Emmaus supports formerly homeless people [known as Companions] by giving them a home, meaningful work in a social enterprise and an opportunity to get themselves back on their feet again. For many people who experience homelessness, one of the biggest obstacles they must overcome is a loss of self-esteem. Emmaus provides an opportunity to regain this, with a chance to make a real contribution to their community.
Emmaus communities are not hostels; they provide a home for as long as someone needs it. For many, this support and stability is like the family they don’t have, providing a safe environment in which to settle and re-build their lives. Often this is an opportunity to overcome issues such as addiction, get support with mental health issues or rebuild relationships with estranged family.
Social enterprise is central to the Emmaus model as it provides meaningful work for companions but also generates funding to maintain communities. Companions living in Emmaus communities are expected to sign off all benefits, with the exception of housing benefit, which is used to help to support the charity. The rest of the funding that is needed is generated through social enterprise and fundraising.
Emmaus communities deliver a significant return on investment. Research shows that for every £1 invested in a community, there is an £11 social, environmental and economic return, with savings to the benefits bill, health services and a reduction in crime.
The first Emmaus community was founded in Paris, in 1949, by Father Henri-Antoine Grouès, better known as Abbé Pierre. He was an MP, Catholic priest and former member of the French Resistance who fought to provide homes for those who lived on the streets of Paris.
Since the first community opened in the UK in 1991, Emmaus has grown quickly. There are now 29 communities spread across the UK, with a further five groups currently working to establish new communities. The UK is now the largest Emmaus movement outside of France.
There are now more than 815 Emmaus companions living at communities stretching from Glasgow to Dover. Each one has at least one shop or social enterprise, with many running successful cafés, shops, gardening projects and removal companies.

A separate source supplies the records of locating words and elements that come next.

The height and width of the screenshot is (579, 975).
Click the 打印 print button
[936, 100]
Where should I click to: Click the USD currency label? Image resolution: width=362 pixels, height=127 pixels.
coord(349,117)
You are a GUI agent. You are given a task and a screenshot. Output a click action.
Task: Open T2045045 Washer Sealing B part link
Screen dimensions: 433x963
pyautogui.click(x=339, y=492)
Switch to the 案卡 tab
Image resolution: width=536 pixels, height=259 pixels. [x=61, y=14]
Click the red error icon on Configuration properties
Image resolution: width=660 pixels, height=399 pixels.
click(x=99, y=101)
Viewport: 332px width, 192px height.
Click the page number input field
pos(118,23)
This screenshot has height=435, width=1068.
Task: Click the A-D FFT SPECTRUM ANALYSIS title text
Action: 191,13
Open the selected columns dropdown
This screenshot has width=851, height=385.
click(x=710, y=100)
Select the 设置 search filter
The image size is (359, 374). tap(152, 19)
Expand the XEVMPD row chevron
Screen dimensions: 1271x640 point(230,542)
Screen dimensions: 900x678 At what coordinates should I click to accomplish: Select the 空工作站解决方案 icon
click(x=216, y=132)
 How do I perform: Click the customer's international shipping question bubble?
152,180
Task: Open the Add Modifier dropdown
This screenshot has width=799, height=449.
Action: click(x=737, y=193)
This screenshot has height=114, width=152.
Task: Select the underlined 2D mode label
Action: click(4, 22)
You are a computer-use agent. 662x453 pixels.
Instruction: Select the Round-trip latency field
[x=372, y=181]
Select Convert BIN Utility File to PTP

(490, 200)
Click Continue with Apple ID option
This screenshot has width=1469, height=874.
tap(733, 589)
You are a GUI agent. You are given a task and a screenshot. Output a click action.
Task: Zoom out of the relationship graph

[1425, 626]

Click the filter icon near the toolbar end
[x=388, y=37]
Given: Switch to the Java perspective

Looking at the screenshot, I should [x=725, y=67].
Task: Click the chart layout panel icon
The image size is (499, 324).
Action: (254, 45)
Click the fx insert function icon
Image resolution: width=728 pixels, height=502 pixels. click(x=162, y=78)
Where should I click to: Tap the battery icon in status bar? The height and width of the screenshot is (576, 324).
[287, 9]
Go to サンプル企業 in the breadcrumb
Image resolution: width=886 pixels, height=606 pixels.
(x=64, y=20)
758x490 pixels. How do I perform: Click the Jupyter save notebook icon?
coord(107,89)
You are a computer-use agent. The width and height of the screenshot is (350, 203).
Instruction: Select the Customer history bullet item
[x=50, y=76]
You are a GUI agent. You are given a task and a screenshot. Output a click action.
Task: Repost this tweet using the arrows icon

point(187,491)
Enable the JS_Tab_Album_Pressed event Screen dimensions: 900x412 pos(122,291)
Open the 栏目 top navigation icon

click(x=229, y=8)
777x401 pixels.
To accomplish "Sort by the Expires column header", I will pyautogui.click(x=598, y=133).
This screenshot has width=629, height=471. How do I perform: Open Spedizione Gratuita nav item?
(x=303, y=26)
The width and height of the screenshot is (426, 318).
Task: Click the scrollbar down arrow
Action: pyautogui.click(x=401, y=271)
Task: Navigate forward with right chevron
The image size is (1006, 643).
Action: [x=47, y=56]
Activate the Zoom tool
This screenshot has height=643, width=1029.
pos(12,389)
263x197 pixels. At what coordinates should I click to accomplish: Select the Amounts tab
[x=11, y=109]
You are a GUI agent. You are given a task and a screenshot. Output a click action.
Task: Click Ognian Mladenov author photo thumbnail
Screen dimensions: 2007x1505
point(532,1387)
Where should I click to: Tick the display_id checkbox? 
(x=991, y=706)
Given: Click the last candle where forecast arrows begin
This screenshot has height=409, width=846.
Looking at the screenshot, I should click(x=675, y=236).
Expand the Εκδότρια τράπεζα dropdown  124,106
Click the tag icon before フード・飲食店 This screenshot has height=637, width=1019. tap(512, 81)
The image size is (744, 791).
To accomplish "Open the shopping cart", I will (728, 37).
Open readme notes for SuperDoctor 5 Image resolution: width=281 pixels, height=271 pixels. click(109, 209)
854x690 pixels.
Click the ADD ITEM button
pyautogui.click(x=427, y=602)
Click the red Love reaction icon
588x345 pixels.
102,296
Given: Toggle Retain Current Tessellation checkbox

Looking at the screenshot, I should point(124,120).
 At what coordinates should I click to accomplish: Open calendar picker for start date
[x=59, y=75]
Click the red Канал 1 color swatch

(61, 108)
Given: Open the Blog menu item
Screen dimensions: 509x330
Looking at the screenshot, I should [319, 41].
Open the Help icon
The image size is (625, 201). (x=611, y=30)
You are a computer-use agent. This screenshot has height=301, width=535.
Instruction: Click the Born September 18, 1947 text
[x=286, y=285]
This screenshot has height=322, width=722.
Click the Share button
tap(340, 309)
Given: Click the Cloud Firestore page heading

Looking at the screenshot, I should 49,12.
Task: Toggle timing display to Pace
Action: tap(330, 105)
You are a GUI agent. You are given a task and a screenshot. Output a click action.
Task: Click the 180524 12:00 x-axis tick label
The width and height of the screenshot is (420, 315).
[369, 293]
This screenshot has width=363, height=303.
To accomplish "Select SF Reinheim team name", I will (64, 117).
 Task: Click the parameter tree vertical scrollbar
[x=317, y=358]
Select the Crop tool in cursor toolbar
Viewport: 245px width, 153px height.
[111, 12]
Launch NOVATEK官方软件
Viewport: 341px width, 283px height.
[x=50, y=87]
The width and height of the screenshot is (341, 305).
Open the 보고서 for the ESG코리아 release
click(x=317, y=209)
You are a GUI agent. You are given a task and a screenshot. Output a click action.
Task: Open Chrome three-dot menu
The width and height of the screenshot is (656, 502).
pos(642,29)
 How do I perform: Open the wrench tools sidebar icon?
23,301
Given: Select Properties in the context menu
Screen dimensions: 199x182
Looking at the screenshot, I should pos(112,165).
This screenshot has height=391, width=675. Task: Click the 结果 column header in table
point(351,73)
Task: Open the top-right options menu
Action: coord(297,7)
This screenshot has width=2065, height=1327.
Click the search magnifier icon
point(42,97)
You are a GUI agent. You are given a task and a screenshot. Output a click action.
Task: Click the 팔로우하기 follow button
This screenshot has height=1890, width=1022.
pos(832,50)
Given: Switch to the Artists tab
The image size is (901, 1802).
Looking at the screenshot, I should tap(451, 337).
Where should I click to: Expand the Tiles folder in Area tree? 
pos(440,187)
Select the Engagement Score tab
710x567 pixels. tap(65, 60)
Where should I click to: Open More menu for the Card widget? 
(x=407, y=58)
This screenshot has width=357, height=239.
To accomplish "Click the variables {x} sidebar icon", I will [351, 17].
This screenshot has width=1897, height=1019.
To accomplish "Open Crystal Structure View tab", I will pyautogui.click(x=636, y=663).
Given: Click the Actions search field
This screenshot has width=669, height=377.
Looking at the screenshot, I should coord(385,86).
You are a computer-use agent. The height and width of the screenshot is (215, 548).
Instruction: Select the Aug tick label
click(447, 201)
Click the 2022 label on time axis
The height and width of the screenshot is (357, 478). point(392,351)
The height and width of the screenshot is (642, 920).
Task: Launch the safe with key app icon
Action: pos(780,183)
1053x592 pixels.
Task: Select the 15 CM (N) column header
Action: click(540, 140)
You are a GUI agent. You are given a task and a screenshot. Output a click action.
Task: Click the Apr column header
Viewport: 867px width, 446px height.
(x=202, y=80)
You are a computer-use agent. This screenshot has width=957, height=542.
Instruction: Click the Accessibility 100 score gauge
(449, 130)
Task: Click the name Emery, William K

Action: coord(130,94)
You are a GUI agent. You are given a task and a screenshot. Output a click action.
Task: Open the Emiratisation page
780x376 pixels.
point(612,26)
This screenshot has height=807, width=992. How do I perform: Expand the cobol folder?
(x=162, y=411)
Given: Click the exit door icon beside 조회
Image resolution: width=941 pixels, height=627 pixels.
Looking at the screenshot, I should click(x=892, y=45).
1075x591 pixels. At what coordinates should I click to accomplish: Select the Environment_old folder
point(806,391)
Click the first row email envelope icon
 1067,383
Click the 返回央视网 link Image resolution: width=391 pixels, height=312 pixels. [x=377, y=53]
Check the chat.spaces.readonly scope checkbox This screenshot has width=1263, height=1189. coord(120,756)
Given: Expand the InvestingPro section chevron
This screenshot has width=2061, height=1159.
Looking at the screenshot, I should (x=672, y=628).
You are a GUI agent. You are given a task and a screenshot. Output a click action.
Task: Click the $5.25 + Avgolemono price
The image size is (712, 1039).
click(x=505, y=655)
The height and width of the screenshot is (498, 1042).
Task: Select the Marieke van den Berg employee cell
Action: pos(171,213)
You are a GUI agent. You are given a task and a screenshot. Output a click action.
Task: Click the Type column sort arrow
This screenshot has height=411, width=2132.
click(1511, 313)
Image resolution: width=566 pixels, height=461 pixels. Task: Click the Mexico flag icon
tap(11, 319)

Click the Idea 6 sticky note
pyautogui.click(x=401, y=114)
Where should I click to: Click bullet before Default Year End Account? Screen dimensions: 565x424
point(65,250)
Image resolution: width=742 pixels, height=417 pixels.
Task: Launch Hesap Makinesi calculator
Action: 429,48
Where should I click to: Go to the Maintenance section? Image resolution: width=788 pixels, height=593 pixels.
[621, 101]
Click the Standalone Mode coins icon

The idea to set up Emmaus Oxford began in the mid-1990s when Jean Williams, an Oxford resident, wrote a letter to the Oxford Times making this suggestion, and the interest generated from this led to a local campaign group being formed. This eventually culminated in the success of the project, with Jean as a founding trustee.
In 1998, Emmaus Oxford became a registered charity, and in 2005 a local trust gifted some land, along with a successful planning application to build a residential unit for 24 formerly homeless people.
In 2007, we partnered with a housing association and in 2009 they completed the building work for us. We opened the doors for the first time to homeless people in March 2009 and added 4 more places in a semi-detached annex next door in 2012.
Emmaus Oxford currently provides accommodation and support to 28 ex-homeless men and women, based out of two properties in Cowley in Oxford. Companions have their own room and are supported by a team of Support Workers and have access to a counsellor. Companions take part in a wide range of training and personal development courses provided both internally and externally.